SCROLL TO CONTINUE WITH CONTENT
Di sisi lain, sentimen dari eksternal memang mendukung untuk penguatan dan memberikan imbas yang cukup baik bagi IHSG di tengah sentimen makro ekonomi yang kurang kondusif.
Selain itu, positifnya rilis data-data global memberikan pengaruh yang baik bagi laju IHSG sehingga tercipta anggapan bahwa selama libur Lebaran tidak akan terjadi pelemahan secara signifikan di bursa saham luar.
Sepanjang perdagangan pekan lalu, IHSG menyentuh level 4658,43 (level tertingginya) di awal sesi 1 dan menyentuh level 4619,08 (level terendahnya) di pertengahan sesi 2 dan berakhir di level 4640,78.

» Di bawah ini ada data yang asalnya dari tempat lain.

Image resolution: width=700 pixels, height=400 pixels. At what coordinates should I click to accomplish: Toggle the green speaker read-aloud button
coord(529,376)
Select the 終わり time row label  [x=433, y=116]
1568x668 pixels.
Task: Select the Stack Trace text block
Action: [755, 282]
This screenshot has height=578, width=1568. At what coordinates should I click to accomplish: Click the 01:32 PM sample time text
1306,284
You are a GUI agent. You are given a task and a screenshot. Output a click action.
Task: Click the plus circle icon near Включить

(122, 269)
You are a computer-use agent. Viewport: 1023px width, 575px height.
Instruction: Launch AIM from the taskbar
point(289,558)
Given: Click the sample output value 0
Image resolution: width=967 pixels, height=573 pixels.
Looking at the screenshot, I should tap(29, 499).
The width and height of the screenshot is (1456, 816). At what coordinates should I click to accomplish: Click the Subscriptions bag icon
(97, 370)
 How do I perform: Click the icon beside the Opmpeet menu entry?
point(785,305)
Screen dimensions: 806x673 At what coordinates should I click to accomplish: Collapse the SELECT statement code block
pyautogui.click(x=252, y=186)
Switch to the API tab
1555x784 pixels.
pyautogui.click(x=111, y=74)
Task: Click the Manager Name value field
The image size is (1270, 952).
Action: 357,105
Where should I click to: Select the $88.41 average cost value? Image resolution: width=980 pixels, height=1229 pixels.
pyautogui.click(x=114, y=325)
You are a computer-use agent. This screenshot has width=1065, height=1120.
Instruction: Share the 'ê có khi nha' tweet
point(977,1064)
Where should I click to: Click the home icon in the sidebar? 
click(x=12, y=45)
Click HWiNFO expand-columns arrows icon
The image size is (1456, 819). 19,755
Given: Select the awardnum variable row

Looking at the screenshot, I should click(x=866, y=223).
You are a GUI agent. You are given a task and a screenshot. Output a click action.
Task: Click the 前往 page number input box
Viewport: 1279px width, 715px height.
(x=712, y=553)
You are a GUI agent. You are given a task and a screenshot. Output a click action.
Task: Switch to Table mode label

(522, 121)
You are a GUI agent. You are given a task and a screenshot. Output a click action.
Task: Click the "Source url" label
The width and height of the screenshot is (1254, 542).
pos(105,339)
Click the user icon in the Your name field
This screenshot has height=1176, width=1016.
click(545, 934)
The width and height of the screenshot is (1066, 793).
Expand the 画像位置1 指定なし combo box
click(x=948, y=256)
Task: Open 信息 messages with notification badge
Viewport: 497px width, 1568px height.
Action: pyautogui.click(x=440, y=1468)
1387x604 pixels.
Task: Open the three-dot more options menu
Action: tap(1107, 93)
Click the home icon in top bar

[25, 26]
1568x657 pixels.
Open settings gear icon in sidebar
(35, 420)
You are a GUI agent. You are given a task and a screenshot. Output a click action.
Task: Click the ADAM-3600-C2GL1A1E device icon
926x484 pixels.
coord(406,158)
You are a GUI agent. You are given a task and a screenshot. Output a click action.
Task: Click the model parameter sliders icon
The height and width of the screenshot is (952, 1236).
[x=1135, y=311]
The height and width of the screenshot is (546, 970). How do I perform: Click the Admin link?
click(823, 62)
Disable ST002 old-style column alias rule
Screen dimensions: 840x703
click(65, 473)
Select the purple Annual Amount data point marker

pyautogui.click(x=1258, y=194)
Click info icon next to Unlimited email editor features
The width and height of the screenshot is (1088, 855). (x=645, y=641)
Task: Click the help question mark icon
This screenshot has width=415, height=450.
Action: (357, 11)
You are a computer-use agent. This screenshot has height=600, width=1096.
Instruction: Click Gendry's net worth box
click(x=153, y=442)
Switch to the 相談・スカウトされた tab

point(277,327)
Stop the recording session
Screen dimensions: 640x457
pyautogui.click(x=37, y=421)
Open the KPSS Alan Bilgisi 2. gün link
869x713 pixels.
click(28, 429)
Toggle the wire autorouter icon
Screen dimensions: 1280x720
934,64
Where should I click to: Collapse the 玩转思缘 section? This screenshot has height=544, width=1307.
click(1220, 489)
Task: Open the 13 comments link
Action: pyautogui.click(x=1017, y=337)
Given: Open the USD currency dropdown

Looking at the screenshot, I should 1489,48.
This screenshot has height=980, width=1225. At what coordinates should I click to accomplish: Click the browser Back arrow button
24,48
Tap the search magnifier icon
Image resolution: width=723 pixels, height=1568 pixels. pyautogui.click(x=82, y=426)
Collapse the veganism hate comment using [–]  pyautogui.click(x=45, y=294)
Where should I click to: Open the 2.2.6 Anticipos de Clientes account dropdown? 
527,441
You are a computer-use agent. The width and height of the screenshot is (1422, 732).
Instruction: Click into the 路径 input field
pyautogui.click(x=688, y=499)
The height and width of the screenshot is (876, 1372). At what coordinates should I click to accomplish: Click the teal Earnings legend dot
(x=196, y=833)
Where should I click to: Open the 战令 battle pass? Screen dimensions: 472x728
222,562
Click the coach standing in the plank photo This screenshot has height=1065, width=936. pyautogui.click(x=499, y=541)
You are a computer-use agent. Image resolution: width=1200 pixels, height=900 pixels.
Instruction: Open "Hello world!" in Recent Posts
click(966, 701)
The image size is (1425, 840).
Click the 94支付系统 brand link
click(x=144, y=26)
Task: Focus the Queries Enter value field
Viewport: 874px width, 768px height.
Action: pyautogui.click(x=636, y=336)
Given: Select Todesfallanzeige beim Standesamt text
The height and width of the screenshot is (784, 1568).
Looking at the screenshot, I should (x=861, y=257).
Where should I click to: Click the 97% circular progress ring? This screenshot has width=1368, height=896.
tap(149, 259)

PT Bursa Efek Indonesia (BEI) akan akan kembali membuka kegiatan perdagangan pada Senin 12 Agustus 2013. Setelah libur selama satu pekan menyambut Hari Raya Idul Fitri alias Lebaran.
BEI menetapkan tanggal 5-7 Agustus 2013 sebagai cuti bersama Idul Fitri. Sementara di tanggal 8 dan 9 Agustus 2013 merupakan libur Hari Raya Idul Fitri.
Pada perdagangan terakhir Jumat pekan lalu, IHSG ditutup naik 16,445 poin (0,36%) ke level 4.640,781. Sementara Indeks LQ45 ditutup menguat 0,798 poin (0,10%) ke level 774,944.